The greatest casualty of the DeAndre Jordan decision is Dirk.

Jerome Miron-USA TODAY Sports

The city of Dallas remains in a catatonic state today following the aftermath of the DeAndre Jordan debacle.

Jordan's unceremonious exit from his verbal agreement will reverberate throughout the Maverick franchise for the next decade, because winning Jordan last Friday had marked a passing of the torch from Dirk Nowitzki to the next generation of Maverick royalty. Nowitzki carried that torch as high as humanly possible for 17 strong years, but the flame wilted in the Jordan's vapor trail. It's difficult to decipher who will catch more flack for the solemn state the Mavericks currently sit in: DeAndre for his reneging or Mark Cuban for his eschewing of the draft since 2011. Casting those stones may be cathartic, but it does nothing to change the Mavericks' bleak outlook. It's all but guaranteed that Dirk Nowitzki will finish his sparkling career putting up 20 points a night on a completely irrelevant team.

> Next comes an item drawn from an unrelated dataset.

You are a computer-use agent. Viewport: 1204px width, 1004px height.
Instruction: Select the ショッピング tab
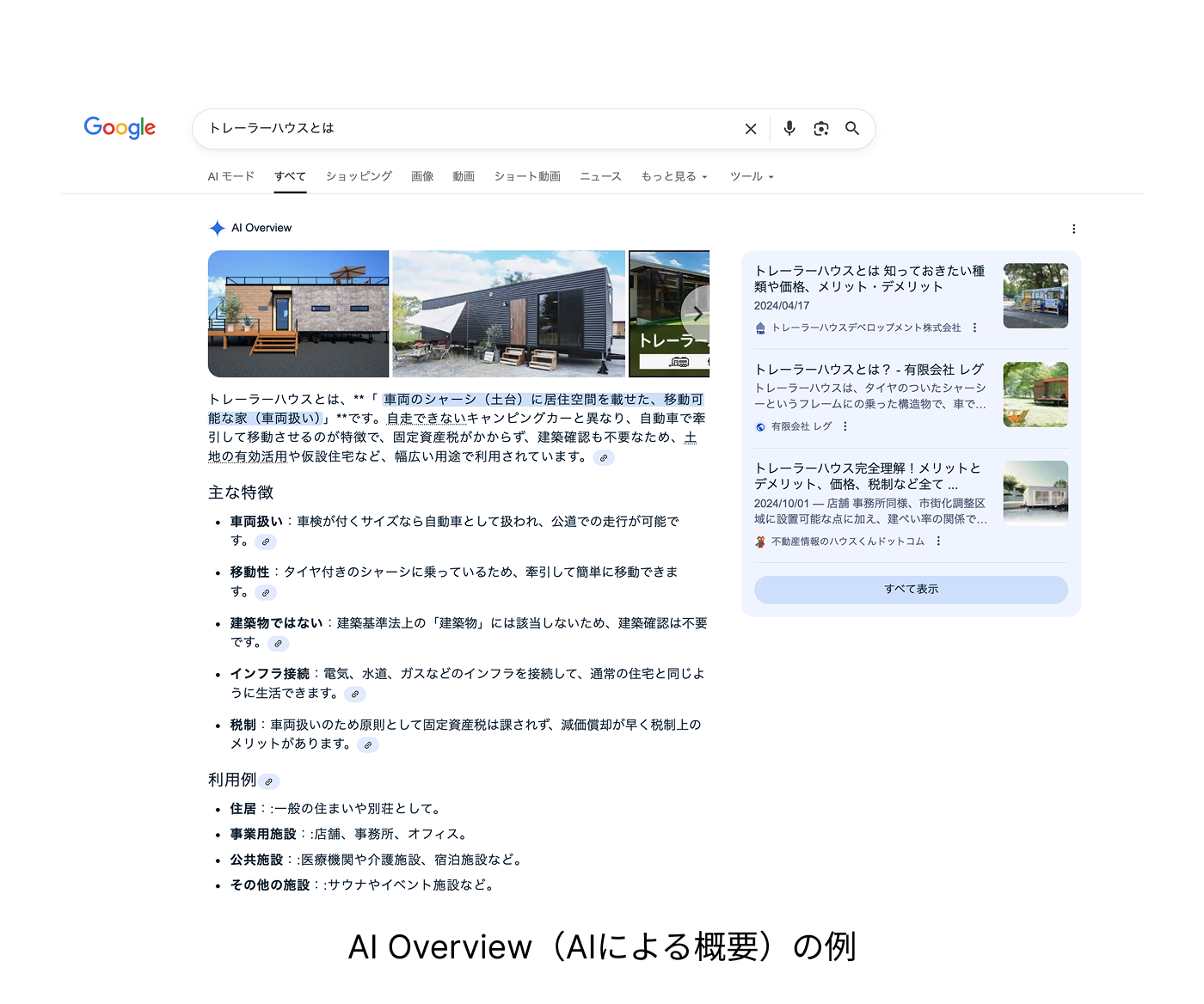[359, 176]
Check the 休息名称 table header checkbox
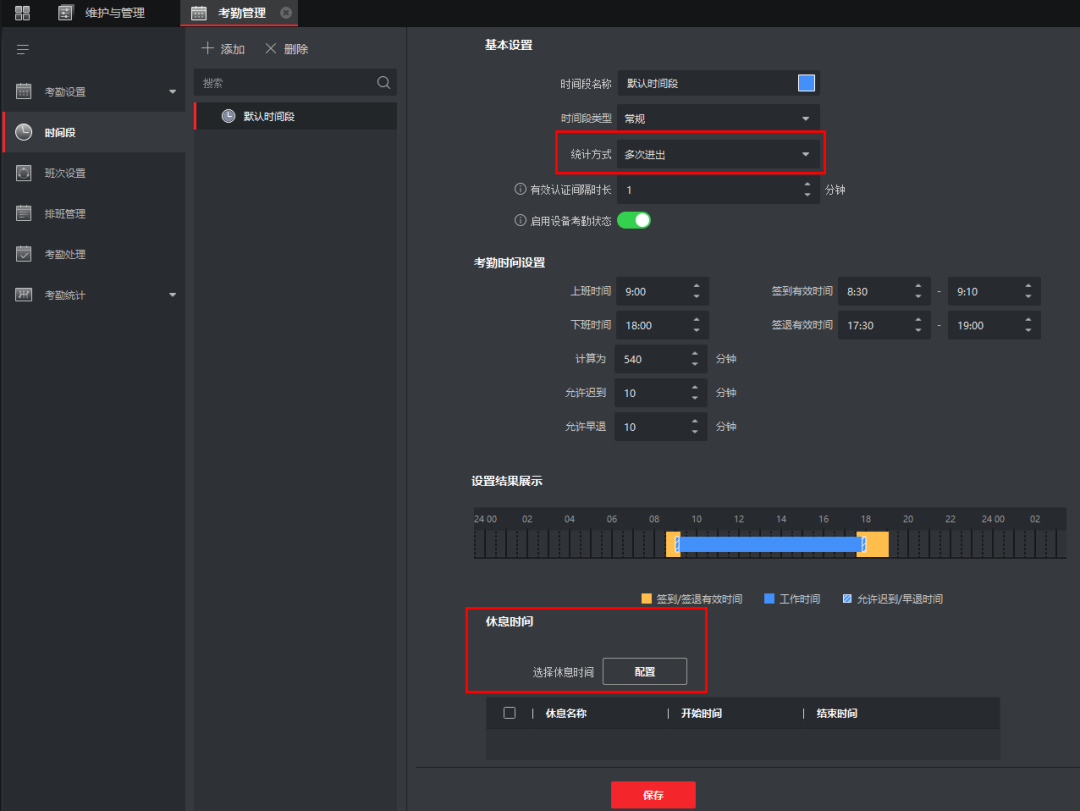This screenshot has width=1080, height=811. 510,713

After the 2011 title, extending the "Dirk window" became the no. 1 priority of the Mavericks offseason. For all the hand wringing about allowing Tyson Chandler to walk, had the Chris Paul and Dwight Howard situations not gone completely haywire, the 2012 free agency sea would have been ripe for the taking with big fish. But, as we're all too familiar with now, shit happens in the NBA and the Mavericks weren't presented with that opportunity. Instead, a glorious season of O.J. Mayo and Chris Kaman was endured to get to the next big fish.

Realizing that cap space and organizational culture alone would not draw noteworthy free agents, Cuban began collecting lesser assets like Jose Calderon and Monta Ellis. The front office laid back for a bit and when an opportunity presented itself, all the while cashing in on their smaller assets for an impact player (hello, Tyson Chandler). Shortly after, Chandler Parsons signed with the Mavs while throwing back some margaritas with Cuban in an Orlando nightclub. Nowitzki even signed a contract far under market value to make this all possible. By no means were the Mavs title contenders at this point, but Monta, Parsons, Dirk, and Tyson were the makings of a fun 50-win team.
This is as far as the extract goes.